What do photos of naked men, poetry and diabetes have to do with each other? Women. Smart women who’ve figured out a fantastic way to raise money for JDRF. I would so much rather spend money on a naked calendar filled with beautiful poetry than a tee-shirt, car wash or bake sale.
The brain child of Victoria Bennett whose son, Django was recently diagnosed with type 1 diabetes at the age of 2. Bennett created a calendar, and exhibition, bringing together 13 female photographers, 14 female poets and 14 male poets for Wild Women Press.
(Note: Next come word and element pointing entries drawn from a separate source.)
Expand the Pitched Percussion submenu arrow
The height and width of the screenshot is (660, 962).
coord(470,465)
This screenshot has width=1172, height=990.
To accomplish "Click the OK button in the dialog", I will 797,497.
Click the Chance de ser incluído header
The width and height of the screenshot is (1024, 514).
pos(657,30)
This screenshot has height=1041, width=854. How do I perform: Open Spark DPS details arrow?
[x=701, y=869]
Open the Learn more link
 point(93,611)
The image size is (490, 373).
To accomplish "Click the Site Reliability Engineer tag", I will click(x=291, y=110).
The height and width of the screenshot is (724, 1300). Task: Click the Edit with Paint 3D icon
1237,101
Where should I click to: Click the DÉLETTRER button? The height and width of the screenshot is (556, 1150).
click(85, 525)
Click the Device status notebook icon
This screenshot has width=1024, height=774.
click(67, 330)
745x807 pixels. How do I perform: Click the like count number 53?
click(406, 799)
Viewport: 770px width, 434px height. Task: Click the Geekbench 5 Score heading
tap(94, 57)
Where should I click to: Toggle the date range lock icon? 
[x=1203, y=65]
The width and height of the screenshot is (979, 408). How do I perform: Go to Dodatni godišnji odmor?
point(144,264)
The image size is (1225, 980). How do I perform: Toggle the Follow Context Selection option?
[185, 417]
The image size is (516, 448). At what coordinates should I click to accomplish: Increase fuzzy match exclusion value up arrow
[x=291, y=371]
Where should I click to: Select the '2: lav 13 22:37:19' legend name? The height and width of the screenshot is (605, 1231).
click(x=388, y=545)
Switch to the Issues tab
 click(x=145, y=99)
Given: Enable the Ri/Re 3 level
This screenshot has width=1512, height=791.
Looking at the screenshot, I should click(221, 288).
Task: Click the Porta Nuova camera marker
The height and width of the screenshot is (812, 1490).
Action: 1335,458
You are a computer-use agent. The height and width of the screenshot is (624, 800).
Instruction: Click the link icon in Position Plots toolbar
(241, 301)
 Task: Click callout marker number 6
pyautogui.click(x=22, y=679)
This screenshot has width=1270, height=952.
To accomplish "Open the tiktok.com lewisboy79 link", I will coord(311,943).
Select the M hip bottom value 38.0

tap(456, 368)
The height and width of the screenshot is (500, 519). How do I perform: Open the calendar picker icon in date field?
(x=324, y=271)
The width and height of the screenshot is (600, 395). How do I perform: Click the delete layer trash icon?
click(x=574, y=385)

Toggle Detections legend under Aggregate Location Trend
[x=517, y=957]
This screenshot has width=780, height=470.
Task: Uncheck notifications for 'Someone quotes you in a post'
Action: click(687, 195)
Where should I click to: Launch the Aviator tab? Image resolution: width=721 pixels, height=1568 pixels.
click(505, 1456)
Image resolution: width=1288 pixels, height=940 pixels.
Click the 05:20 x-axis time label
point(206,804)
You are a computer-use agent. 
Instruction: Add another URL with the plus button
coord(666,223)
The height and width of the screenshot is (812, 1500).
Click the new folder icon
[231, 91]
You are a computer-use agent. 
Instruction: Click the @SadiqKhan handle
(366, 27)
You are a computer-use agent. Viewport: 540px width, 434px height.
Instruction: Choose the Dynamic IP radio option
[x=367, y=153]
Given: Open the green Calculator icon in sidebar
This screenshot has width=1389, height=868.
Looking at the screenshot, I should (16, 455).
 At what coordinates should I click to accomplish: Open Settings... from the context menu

Here is a sampling of the poetry to tempt you:
Yesterday, in Edward’s Lane, in Worcestershire, a green lane slunk across by Bow Brook in flood; despite being the swansong of an English summer, it was a puzzle to find a way across or, in the hedgerows, gain a path aground, or through, or over that slow ford. It seemed as if the small world had come to a close.
Your mum writes a poetry about the boy she adores:
Django loves to run, full speed! When he feels himself going high he gets up and exercises around the sofa at breakneck speed, or around the garden, or down the hills, or bounces repeatedly on the bed coming up with “new groovy jumps”, the pump a part of his body.
It gets better – although it might not get ‘better’ – yet nothing is barred. No thing: God’s speed and birdsong and tramping the Australian bush; waterfalls climbed at dawn solo with a mad sugar rush; rain-forests rent by the laughter
of Kookaburras; tree-canopies cackling with Crimson Rosellas. I flew home with my mind lit by the fling of Lorikeets, puffed Parrots, curled Koalas, by the flit and flirt of Honeyeaters. This was only in the last two weeks. This was with Type 1 Diabetes.
Just as a boy or man might find a place to stand and fend and move and care to carry on, so this is a poem that walks between us because we know there is no pose in not knowing the knowledge in us, no naked posture we can strike without showing needle-marks or blood-test sites. Injections greet the dawns and dusks. But so does birdsong.
Django, I have never felt less afraid. Of life.